En medio de la creciente tensión política y social que atraviesa Bolivia, un grupo de países del continente expresó su apoyo al presidente Rodrigo Paz Pereira y pidió respetar el orden democrático frente a las protestas y bloqueos que paralizan distintas regiones del país.
El mensaje fue difundido a través de un comunicado del denominado “Escudo de las Américas”, una iniciativa impulsada por Estados Unidos para fortalecer alianzas políticas y estratégicas en la región. Allí, los gobiernos firmantes manifestaron su “profunda preocupación” por las movilizaciones y acusaron a algunos sectores de intentar desestabilizar al gobierno boliviano.

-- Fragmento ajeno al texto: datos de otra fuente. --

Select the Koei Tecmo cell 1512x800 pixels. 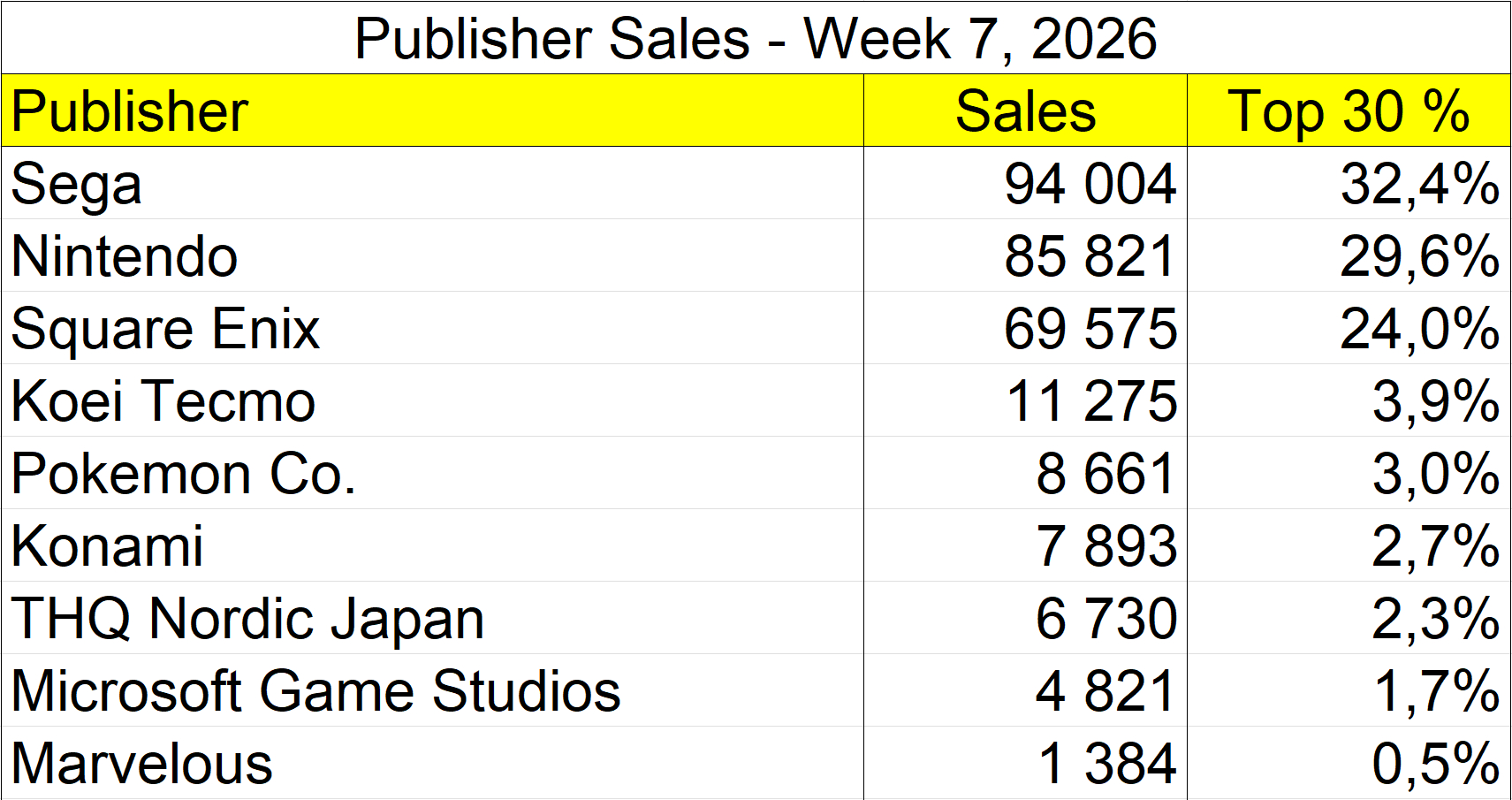pyautogui.click(x=163, y=401)
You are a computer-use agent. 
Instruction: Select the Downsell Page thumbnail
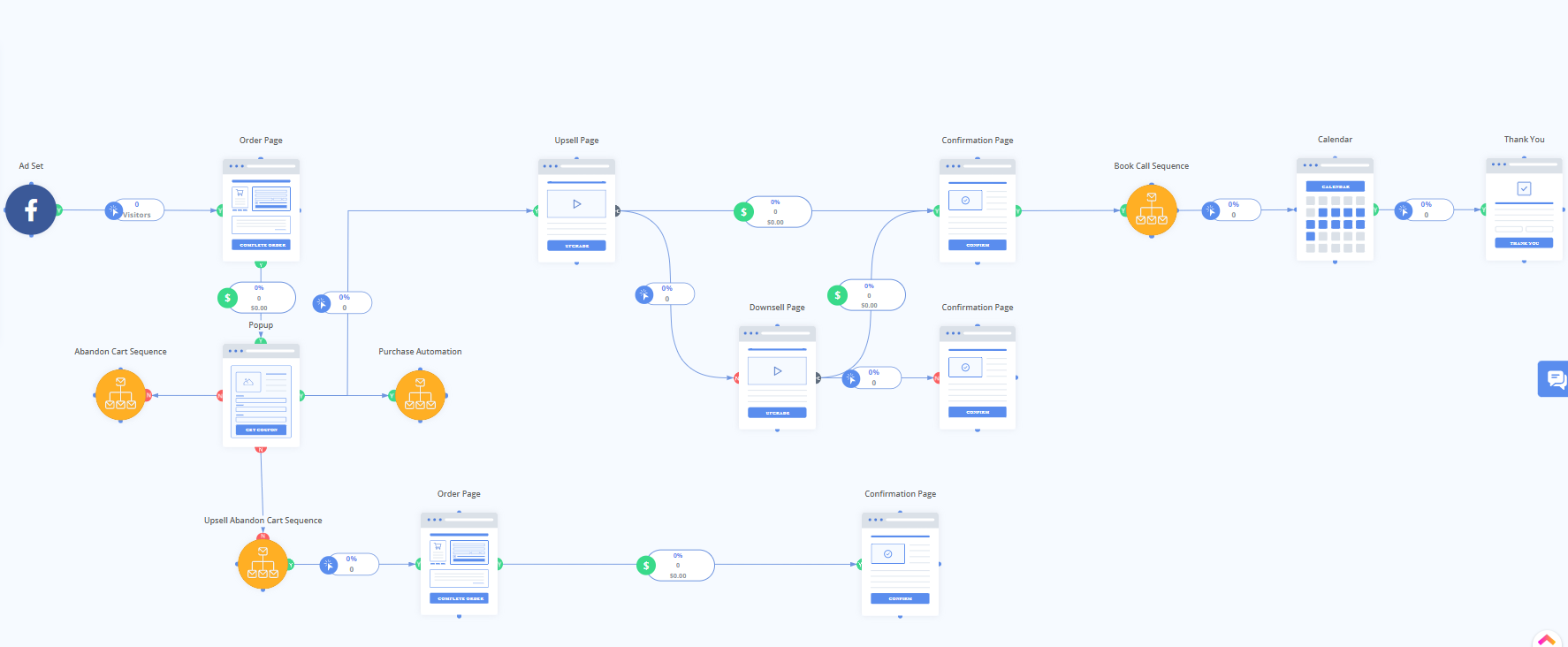(x=777, y=377)
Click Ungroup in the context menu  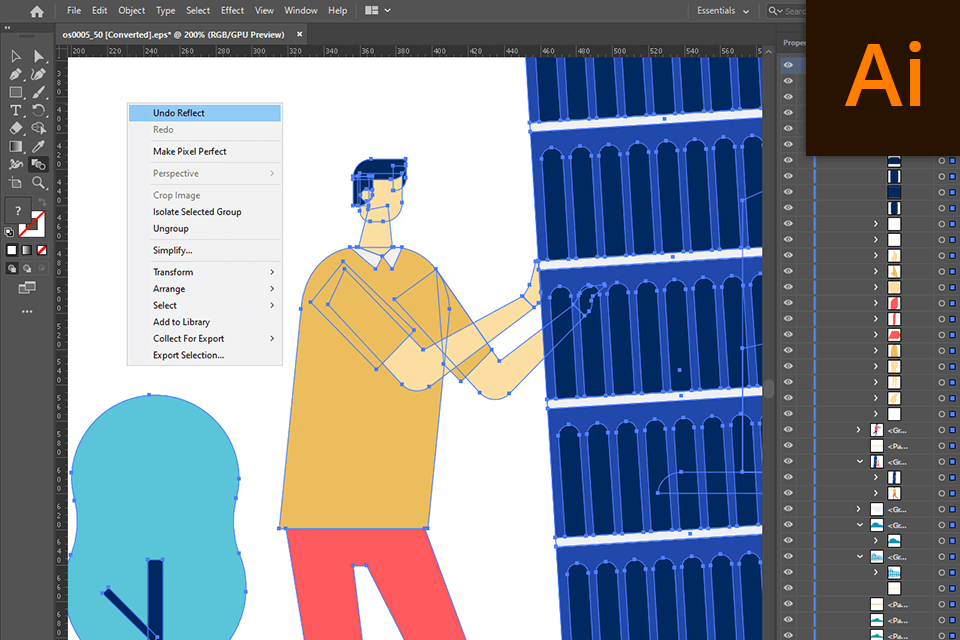click(x=170, y=229)
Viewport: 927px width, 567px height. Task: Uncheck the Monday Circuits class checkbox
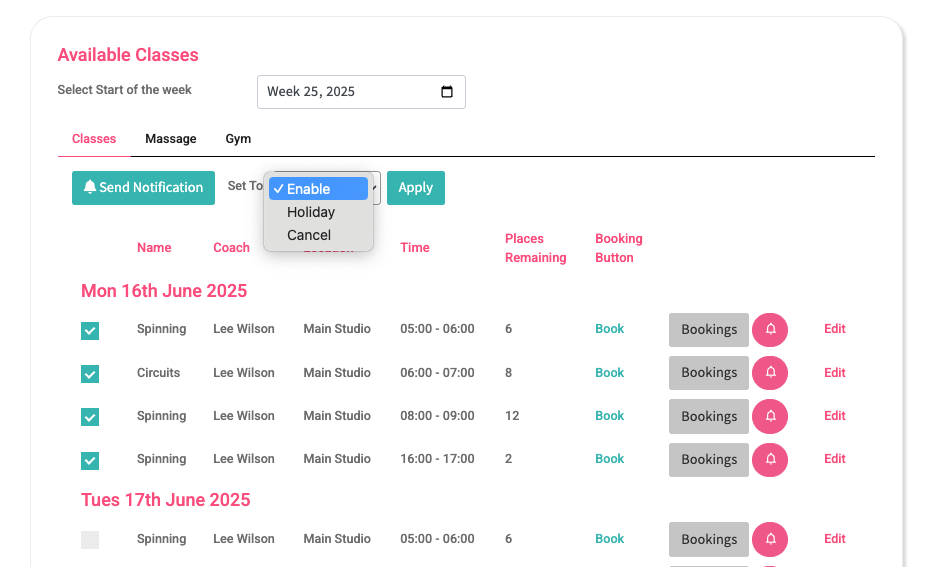tap(90, 374)
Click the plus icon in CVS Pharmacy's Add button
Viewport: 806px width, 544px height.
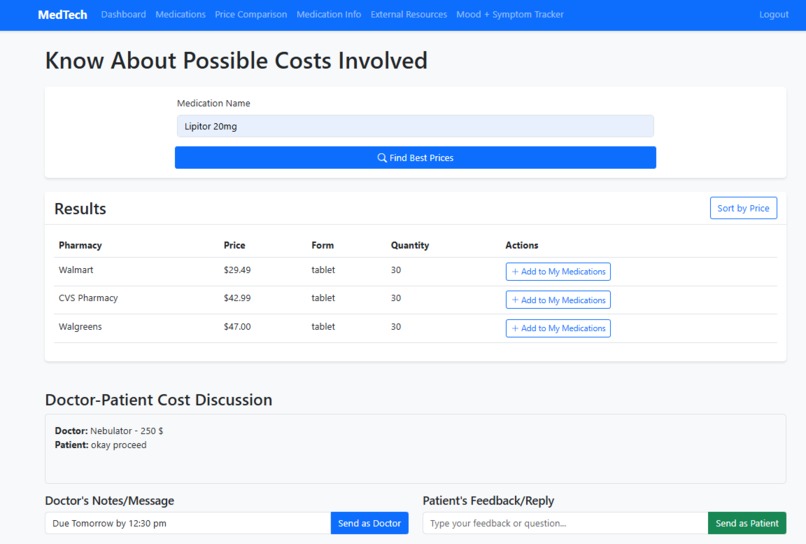515,300
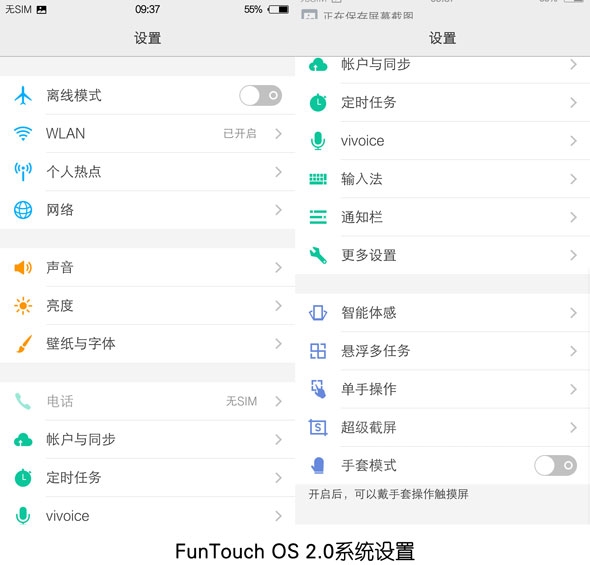Tap the speaker icon for 声音

(23, 267)
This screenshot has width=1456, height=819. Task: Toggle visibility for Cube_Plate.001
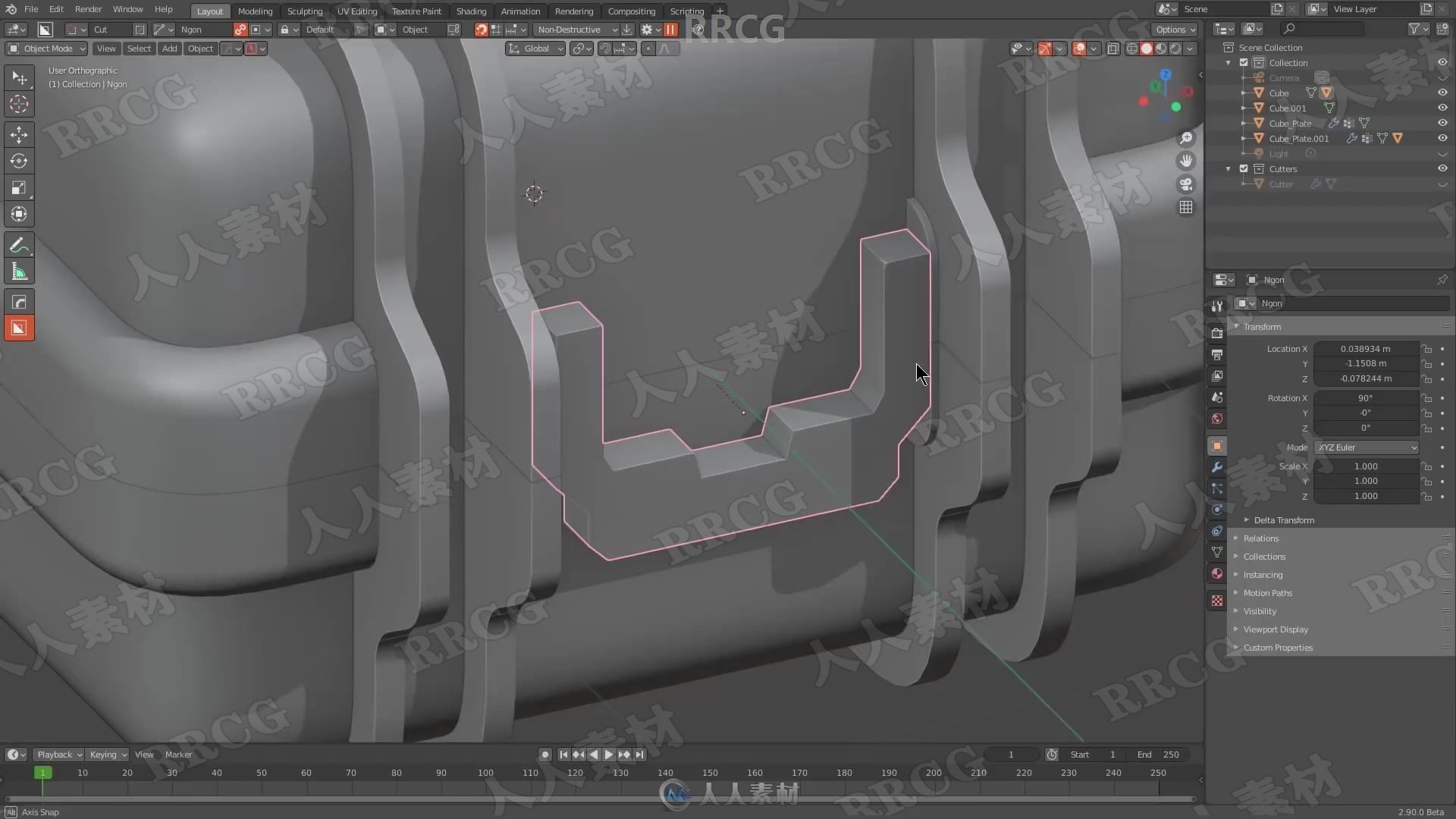click(x=1441, y=138)
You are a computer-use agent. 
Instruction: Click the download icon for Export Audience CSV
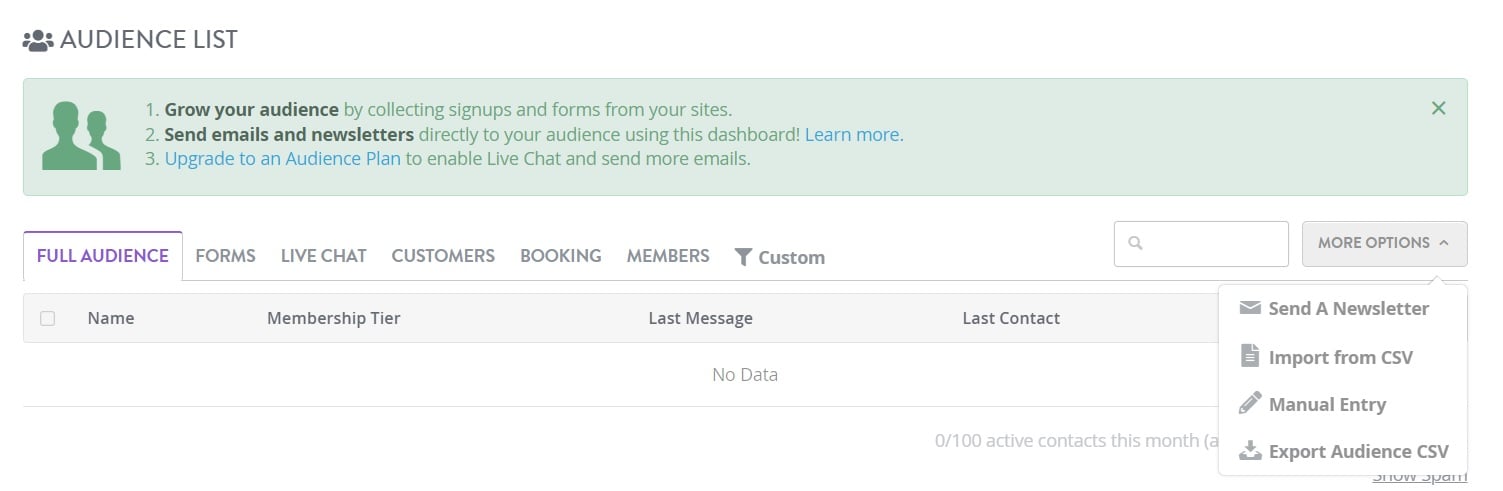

Qué dice el comunicado internacional
El documento sostiene que los países miembros respaldan al gobierno de Bolivia y reclaman que las protestas se desarrollen “de manera pacífica y respetando las instituciones democráticas”. Además, remarcaron que el Estado tiene legitimidad para garantizar el orden público dentro del marco legal.
Entre los países que acompañaron el pronunciamiento aparecen:
- Argentina
- Estados Unidos
- Chile
- Ecuador
- Paraguay
- Panamá
- Costa Rica
- República Dominicana
- El Salvador
- Honduras
- Guyana
- Trinidad y Tobago
El comunicado también advirtió sobre las consecuencias económicas y sociales de los bloqueos, especialmente por las dificultades para transportar combustible, alimentos y suministros médicos hacia distintas regiones bolivianas.
La crisis política y social en Bolivia
La situación en Bolivia continúa agravándose tras varias semanas de protestas y cortes de rutas impulsados principalmente por sectores vinculados al Movimiento al Socialismo (MAS) y seguidores de Evo Morales.
Uno de los puntos más críticos sigue siendo la ciudad de El Alto, desde donde se organizan gran parte de las movilizaciones que afectan a La Paz y complican el abastecimiento en la capital boliviana.
En paralelo, también comenzaron protestas en Santa Cruz de la Sierra, considerada una de las principales bases políticas y económicas del actual gobierno.
Tensión con sindicatos y pedidos de detención
La crisis sumó un nuevo capítulo luego de que trascendiera una orden de captura contra Mario Argollo, principal dirigente de la Central Obrera Boliviana (COB), acusado de promover bloqueos y acciones violentas durante las protestas.
Desde sectores sindicales denunciaron persecución política y confirmaron que el dirigente pasó a la clandestinidad mientras continúan las movilizaciones en distintas ciudades del país.
El gobierno de Rodrigo Paz Pereira sostiene que existen intentos de desestabilización política y asegura que mantendrá el orden institucional frente a la escalada del conflicto.